IANA is responsible for the administration of domain names which involves liaisons of TLD operators, with root name server operators, as well as operating with and zone.
IANA is responsible for the administration of domain names which involves liaisons of TLD operators, with root name server operators, as well as operating with and zone.Tags: Topics For Argument EssayDante Divine Comedy EssaysFirst Sentence Of A Research PaperPopular Essays By Bertrand RussellHow To Write A Business Plan For RestaurantInuit Way Of Life EssayWeather EssayControl Paper Quality TermProblems Penalty EssayHow To Solve Story Problems In Algebra
IANA distributes blocks of IP addresses to the five (5) Regional Internet Registries (RIRs).
The organization which was responsible for these tasks/needs is IANA.

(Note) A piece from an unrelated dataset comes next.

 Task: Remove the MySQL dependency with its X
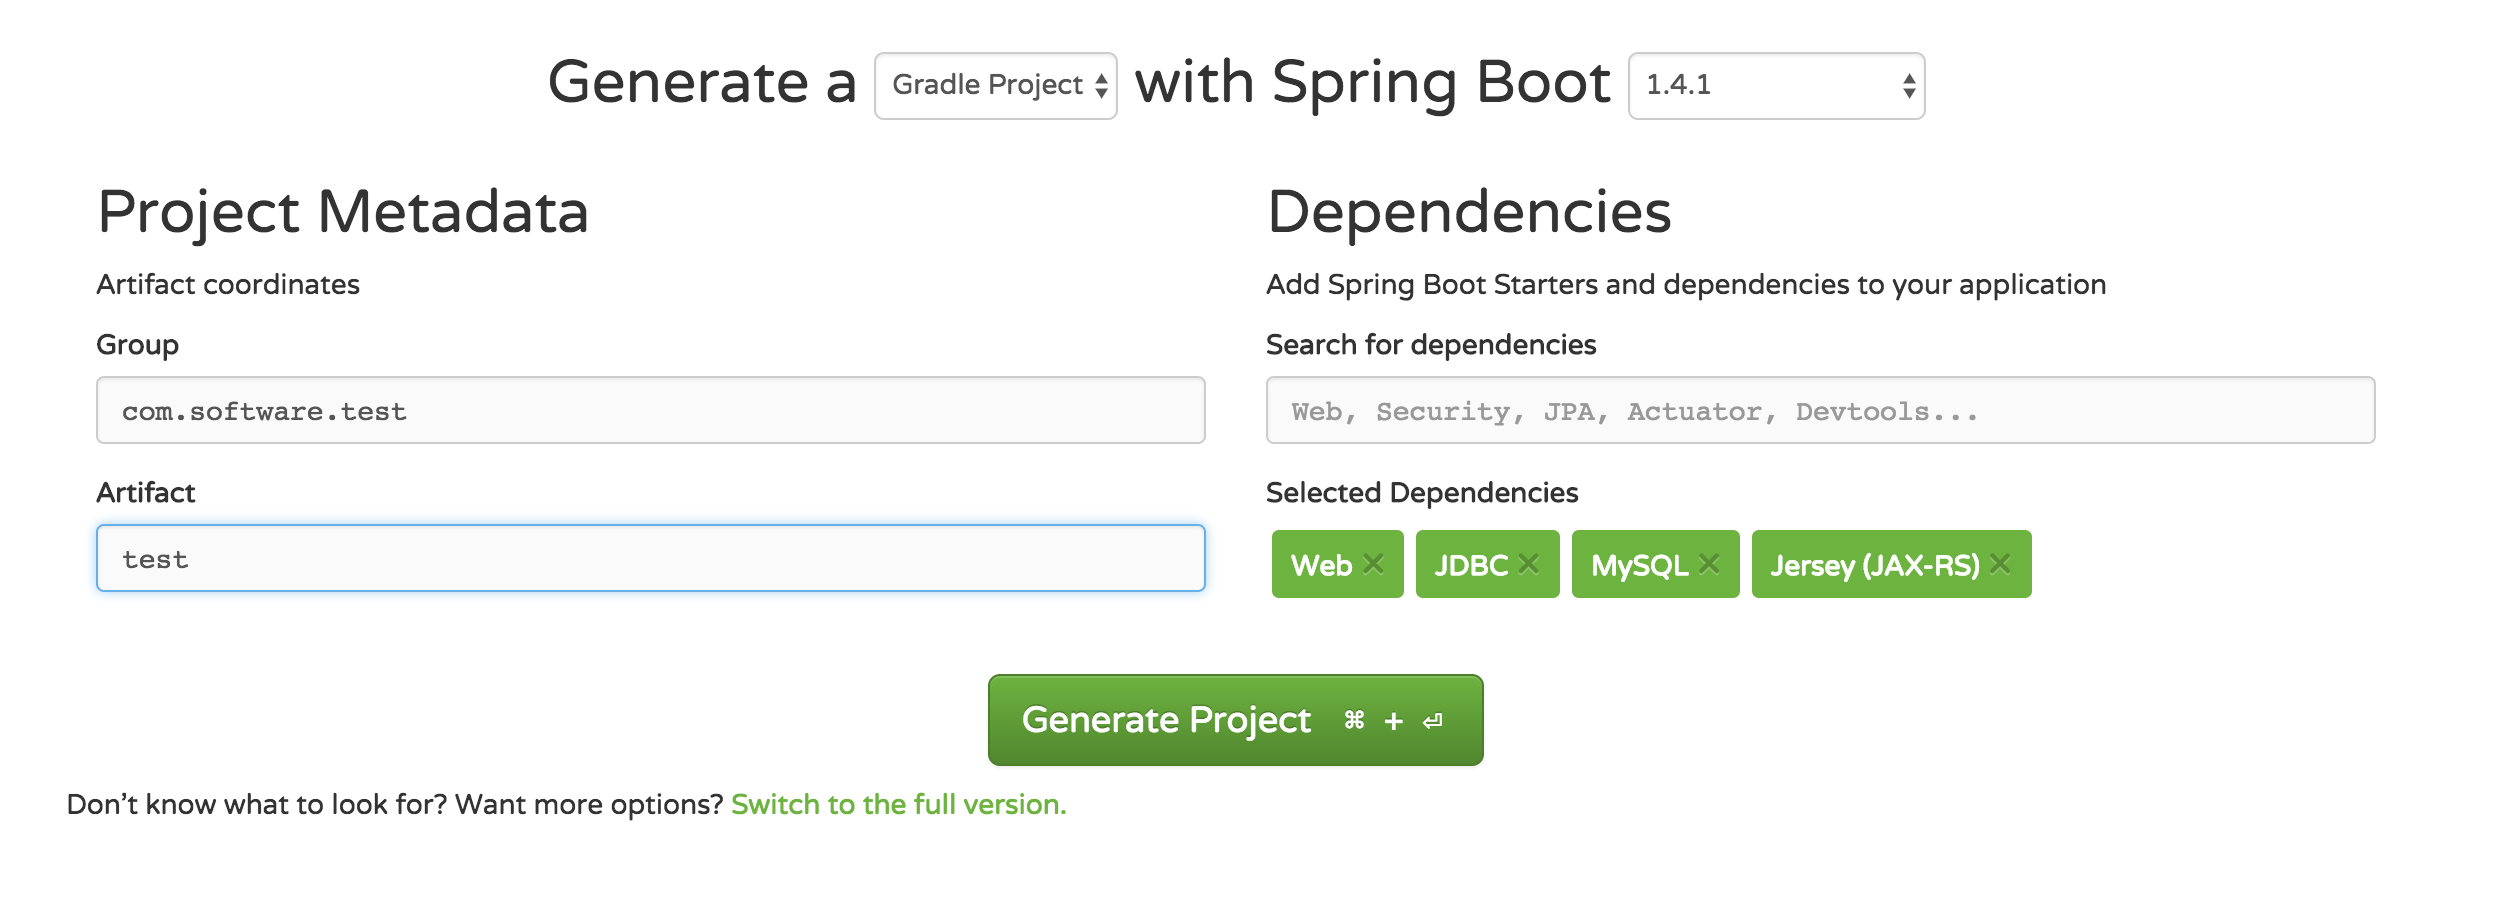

In addition to his work at IANA, after becoming the RFC Editor in the early 1970's, he oversaw the documentation of the Internet's procedures and technical standards for a quarter of a century.
He helped develop many of the Internet protocols, including the Domain Name System, File Transfer Protocol, Telnet, and the Internet Protocol itself.
IANA's birth can be traced to 1969, when Postel first started keeping lists of network protocol numbers on a scrap of notebook paper.
Postel joined the Information Sciences Institute at the University of Southern California in 1977, and later became Director of the Computer Networks Division. Reynolds since 1983, he expanded the IANA staff and functions to keep the Internet running smoothly through the explosive growth years of the 1990's.
He was the custodian of the domain, a founding member of the IAB, and a member of the ISOC.
He received many awards for his contribution to the Internet, including the Association for Computing Machinery's SIGCOMM award in 1987, and the International Telecommunication Union's silver medal in 1998 for his role leading the IANA.
Jon's contributions went well beyond IANA -- he played a unique and pivotal role in the development and maintenance of the Internet in its first years.
His contributions started early -- he worked for Douglas Engelbart at SRI International where he helped develop the NLS system which became the second computer on the ARPANET, and he worked at the Network Measurement Centre for Leonard Kleinrock where he helped connect the first computer to the ARPANET.